Total, 48 dollar's each.

We declined to have the horses, as we already had camels. Also the terms as being still too high.
Third demand.—54 dollars each without the horses, and 5 dollars each for the Head Sheikh Arari. We again declined to accept these terms.
Ultimate terms.—Assented to by the Petra Sheikhs. 22 dollars each for Petra, and 6 for Mount Hor. Also, 6 each for providing supper for the Sheikhs, and 6 each as a present to Sheikh Arari, in all 204 dollars; or £34 sterling.


It was also agreed to that no money should be paid till the return of the party in safety; and that if any sum should be extorted by the inhabitants of Petra during the visit the amount was to be deducted. These were hard terms according to the views of the Sheikhs, and in fact quite unprecedented. The reader who knows something of travellers' visits to the rock-hewn city will probably concur in thinking that they sere sufficiently liberal, and that the arrangement regarding the time of payment was not unnecessary.

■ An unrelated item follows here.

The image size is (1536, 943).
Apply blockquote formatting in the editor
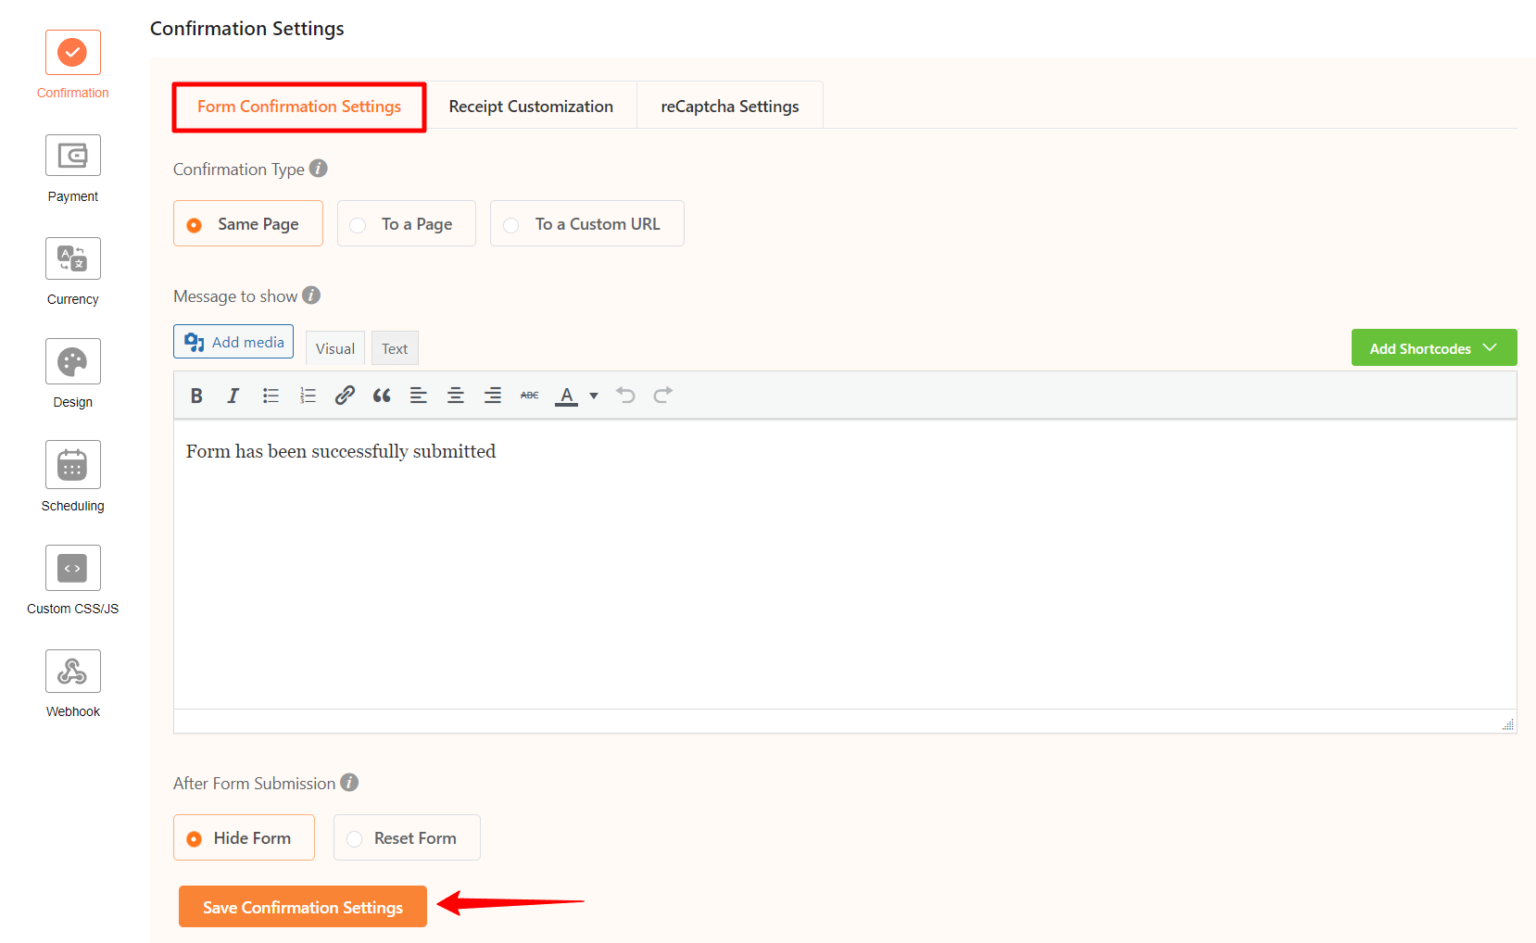381,395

Thus was the morning of wrangling and turmoil closed in, at least, outward harmony and peace. Our camp was pitched in the centre of a recess amongst the sandstone cliffs, and close by the pass which opens out on the Arabah plain. The Arabs took up their quarters at the foot of the cliffs, forming little groups around their fires; and over their coffee and pipes discussed with abundant vigour the events of the day. I held Divine Service in the dining tent, selecting as the first lesson for the evening the account of the death of Aaron on Mount Hor, as given in Numbers xx. All retired early to rest, preparatory to a start next morning before daybreak.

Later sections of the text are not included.